MERIDIO Svalbard
2021
acrilico su tela
18x24cm
Pescatore lampedusano col tramonto negli occhi.
Meridio Svalbard amava i tramonti, li amava sia per la loro dimensione poetica e spirituale, sia per ragioni pratiche: i suoi occhi avevano la capacità di fissare la luce per lunghi periodi senza subirne gli effetti negativi, ma anzi, ne immagazzinavano l’energia per poi rilasciarla nelle ore successive.
Era in un certo senso possibile vedere il tramonto negli occhi di Meridio, le cui pupille, la notte, funzionavano come fari d’avvistamento, come fanali nella notte, il che permetteva al pescatore di girare tranquillamente nel buio senza ausilio di torce o altre illuminazioni artificiali. Gli bastava tenere gli occhi aperti e sfruttare la luce finché ce n’era. Dopo qualche ora, in un tempo variabile a seconda dell’intensità e della durata del tramonto visto quella sera, la luce scemava poco a poco fino a scomparire.

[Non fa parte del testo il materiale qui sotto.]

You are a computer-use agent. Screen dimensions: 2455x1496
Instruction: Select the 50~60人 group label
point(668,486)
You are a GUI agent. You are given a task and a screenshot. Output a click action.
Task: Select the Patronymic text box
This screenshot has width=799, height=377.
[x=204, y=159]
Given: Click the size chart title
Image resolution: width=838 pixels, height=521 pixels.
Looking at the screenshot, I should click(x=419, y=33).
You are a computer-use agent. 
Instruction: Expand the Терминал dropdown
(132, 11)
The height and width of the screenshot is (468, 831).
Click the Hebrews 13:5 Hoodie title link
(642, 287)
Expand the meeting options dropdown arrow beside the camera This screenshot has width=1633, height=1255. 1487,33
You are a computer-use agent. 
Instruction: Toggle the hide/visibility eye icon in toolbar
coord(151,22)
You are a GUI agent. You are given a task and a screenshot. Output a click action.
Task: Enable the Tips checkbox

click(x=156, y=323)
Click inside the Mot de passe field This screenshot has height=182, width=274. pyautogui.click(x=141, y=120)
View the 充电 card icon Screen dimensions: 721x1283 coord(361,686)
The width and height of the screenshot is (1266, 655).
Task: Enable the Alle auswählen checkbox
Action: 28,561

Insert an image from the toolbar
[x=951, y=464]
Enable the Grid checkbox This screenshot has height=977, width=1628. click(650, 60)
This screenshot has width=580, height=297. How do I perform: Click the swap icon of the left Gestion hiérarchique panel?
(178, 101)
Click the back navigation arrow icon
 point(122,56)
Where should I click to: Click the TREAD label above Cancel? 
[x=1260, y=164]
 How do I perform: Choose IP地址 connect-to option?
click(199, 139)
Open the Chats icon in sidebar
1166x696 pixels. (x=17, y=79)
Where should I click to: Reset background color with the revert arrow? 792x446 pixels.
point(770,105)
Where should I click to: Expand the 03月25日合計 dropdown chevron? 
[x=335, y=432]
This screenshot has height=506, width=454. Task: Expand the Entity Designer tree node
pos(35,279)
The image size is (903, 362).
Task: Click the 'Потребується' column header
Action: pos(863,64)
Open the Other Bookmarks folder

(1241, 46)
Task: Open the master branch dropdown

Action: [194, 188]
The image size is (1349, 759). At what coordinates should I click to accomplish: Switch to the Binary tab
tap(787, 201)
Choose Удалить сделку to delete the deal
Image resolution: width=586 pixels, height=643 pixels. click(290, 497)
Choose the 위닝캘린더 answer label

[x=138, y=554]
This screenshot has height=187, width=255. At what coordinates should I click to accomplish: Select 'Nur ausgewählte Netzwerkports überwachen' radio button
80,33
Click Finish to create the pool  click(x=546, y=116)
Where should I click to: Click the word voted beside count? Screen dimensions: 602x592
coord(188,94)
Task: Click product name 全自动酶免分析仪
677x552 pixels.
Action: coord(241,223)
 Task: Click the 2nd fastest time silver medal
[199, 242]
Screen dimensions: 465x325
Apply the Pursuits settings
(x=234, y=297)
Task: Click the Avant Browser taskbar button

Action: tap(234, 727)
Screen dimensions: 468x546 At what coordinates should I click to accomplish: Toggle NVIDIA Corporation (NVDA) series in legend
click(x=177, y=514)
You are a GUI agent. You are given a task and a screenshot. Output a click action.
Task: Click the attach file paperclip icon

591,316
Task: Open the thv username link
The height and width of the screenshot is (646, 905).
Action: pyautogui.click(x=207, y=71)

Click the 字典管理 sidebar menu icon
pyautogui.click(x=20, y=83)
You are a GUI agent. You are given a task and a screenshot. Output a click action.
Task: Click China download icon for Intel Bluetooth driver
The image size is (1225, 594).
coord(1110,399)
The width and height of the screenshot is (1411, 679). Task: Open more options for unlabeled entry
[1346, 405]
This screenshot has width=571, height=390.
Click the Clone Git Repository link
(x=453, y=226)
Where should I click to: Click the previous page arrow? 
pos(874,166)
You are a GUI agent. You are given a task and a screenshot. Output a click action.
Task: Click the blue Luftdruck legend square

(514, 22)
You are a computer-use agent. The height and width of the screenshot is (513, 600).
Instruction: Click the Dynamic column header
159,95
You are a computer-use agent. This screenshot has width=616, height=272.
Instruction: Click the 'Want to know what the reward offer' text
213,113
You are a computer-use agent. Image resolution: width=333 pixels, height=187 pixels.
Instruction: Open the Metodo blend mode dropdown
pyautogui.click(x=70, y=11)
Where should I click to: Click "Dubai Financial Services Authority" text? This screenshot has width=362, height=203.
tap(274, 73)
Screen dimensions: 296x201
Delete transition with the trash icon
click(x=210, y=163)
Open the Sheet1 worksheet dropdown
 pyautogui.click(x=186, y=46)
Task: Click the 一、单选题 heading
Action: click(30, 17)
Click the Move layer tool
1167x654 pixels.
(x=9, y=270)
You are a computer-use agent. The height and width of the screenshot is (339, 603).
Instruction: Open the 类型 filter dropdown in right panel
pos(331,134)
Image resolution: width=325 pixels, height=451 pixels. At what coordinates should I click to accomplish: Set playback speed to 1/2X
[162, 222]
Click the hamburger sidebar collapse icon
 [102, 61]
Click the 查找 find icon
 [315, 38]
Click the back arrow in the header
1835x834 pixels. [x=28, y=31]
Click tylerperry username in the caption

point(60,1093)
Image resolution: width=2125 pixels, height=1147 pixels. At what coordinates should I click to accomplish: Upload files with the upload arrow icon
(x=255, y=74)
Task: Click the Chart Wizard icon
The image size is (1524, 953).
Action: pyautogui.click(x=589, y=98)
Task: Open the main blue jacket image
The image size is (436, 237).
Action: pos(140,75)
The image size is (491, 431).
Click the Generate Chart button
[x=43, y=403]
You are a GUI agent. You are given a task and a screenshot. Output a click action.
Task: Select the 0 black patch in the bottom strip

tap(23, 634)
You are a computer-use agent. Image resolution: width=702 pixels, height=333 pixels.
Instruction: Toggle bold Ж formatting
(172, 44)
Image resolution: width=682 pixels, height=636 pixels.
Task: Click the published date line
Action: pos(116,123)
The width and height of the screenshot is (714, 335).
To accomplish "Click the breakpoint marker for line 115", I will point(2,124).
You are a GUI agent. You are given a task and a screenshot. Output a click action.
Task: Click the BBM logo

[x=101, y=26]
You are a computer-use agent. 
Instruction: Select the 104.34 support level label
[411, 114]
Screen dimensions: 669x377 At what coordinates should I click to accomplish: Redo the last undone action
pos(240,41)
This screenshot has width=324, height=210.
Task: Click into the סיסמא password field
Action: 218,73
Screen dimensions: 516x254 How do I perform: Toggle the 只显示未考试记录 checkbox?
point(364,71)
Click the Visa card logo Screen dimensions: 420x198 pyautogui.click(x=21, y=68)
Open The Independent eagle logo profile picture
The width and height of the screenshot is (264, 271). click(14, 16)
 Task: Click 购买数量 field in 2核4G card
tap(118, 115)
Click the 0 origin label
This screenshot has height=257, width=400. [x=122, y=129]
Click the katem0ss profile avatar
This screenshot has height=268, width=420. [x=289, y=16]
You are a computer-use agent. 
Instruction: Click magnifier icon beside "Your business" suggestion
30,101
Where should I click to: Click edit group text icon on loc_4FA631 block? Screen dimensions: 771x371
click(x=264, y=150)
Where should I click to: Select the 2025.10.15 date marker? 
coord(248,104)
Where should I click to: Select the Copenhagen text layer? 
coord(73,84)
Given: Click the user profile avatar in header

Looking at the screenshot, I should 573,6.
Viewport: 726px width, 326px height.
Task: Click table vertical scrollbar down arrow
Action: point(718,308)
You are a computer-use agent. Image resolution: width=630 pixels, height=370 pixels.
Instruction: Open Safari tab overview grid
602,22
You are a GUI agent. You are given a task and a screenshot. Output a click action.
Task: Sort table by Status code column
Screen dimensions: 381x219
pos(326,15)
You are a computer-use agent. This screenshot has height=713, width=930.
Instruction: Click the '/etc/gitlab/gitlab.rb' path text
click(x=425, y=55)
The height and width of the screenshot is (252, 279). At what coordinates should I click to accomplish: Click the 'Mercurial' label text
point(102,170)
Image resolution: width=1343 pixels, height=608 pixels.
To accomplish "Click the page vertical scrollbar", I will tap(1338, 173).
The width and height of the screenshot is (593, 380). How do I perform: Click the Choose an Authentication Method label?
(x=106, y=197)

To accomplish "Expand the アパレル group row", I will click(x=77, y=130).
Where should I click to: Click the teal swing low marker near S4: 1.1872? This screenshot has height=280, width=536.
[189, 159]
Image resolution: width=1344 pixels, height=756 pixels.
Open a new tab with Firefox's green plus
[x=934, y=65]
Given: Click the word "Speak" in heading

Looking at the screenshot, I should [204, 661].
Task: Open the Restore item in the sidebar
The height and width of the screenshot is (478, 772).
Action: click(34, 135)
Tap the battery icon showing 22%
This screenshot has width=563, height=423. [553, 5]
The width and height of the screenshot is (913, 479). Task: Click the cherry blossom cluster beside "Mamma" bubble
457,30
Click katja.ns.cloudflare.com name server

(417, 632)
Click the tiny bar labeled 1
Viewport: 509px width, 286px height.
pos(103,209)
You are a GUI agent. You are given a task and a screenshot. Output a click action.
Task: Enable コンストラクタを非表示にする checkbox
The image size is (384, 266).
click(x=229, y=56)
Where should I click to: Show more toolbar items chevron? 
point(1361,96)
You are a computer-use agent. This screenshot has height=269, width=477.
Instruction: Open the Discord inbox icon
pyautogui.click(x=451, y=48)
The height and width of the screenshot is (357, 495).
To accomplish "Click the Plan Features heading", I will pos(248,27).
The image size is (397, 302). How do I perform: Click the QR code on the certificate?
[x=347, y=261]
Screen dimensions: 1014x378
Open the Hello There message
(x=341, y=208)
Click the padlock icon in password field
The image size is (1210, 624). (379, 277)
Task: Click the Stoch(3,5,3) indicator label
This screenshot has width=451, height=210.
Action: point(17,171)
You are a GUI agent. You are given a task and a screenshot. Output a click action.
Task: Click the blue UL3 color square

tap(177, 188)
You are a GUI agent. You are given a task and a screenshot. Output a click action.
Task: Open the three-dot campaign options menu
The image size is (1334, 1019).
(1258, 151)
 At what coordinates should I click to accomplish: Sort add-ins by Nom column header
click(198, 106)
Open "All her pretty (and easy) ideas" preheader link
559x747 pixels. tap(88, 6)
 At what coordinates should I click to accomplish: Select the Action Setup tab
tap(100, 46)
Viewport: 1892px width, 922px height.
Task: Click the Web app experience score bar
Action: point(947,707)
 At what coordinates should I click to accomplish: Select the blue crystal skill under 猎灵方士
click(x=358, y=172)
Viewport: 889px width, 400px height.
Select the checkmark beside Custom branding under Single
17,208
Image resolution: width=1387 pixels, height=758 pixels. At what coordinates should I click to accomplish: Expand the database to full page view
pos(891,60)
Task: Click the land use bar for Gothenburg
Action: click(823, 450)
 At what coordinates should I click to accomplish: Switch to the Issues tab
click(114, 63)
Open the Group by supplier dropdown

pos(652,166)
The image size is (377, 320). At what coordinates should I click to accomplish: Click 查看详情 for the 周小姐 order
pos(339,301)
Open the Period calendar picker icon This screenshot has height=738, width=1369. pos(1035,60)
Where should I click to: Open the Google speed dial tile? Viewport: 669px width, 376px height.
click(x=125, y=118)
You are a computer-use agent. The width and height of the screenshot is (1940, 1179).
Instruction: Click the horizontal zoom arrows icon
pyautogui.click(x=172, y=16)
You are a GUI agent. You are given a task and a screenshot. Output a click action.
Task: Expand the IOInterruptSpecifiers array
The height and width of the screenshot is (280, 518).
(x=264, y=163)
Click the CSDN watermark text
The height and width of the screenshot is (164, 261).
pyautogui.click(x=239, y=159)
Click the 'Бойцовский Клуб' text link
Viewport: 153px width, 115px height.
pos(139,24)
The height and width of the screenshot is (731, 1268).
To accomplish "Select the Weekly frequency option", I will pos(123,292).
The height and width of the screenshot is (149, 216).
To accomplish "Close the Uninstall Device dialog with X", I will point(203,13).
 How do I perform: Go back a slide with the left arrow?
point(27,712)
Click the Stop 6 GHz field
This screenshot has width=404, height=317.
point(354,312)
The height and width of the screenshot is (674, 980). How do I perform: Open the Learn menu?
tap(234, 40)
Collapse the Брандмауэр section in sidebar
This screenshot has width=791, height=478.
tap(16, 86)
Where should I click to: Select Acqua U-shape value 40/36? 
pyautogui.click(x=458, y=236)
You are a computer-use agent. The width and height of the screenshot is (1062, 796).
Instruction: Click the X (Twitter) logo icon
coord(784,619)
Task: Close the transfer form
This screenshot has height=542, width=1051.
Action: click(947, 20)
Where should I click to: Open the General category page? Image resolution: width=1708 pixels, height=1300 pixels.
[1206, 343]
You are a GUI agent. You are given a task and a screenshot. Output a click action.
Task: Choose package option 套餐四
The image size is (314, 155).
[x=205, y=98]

Per questo Meridio andava a pescare esclusivamente di notte, a nuoto, solo con una fiocina e un vecchio coltello che si tramandava in famiglia da almeno un secolo: anche nuotando poteva illuminare la propria via, riuscendo a scovare i pesci e i molluschi che solo di notte uscivano allo scoperto, ignari di potersi trovare di fronte a un tale avversario. Si narra che grande amico di Meridio, apneista estremo, fu il grande calamaro gigante che abita le acque profonde del Mare di Sicilia, con cui Meridio comunicava a intermittenze luminose, perfettamente a suo agio con una creatura in grado di vivere là dove la luce non arriva mai.
Si narra che Meridio avrebbe dovuto chiamarsi Gennaro, ma i suoi genitori, quando venne alla luce, letteralmente, in un pomeriggio d’estate, rimasero stupiti da come i suoi occhi brillassero al pari della luce pomeridiana, del meriggio, da cui venne proprio il nome “Meridio”.
I genitori di Meridio, infatti, erano pescatori latinisti.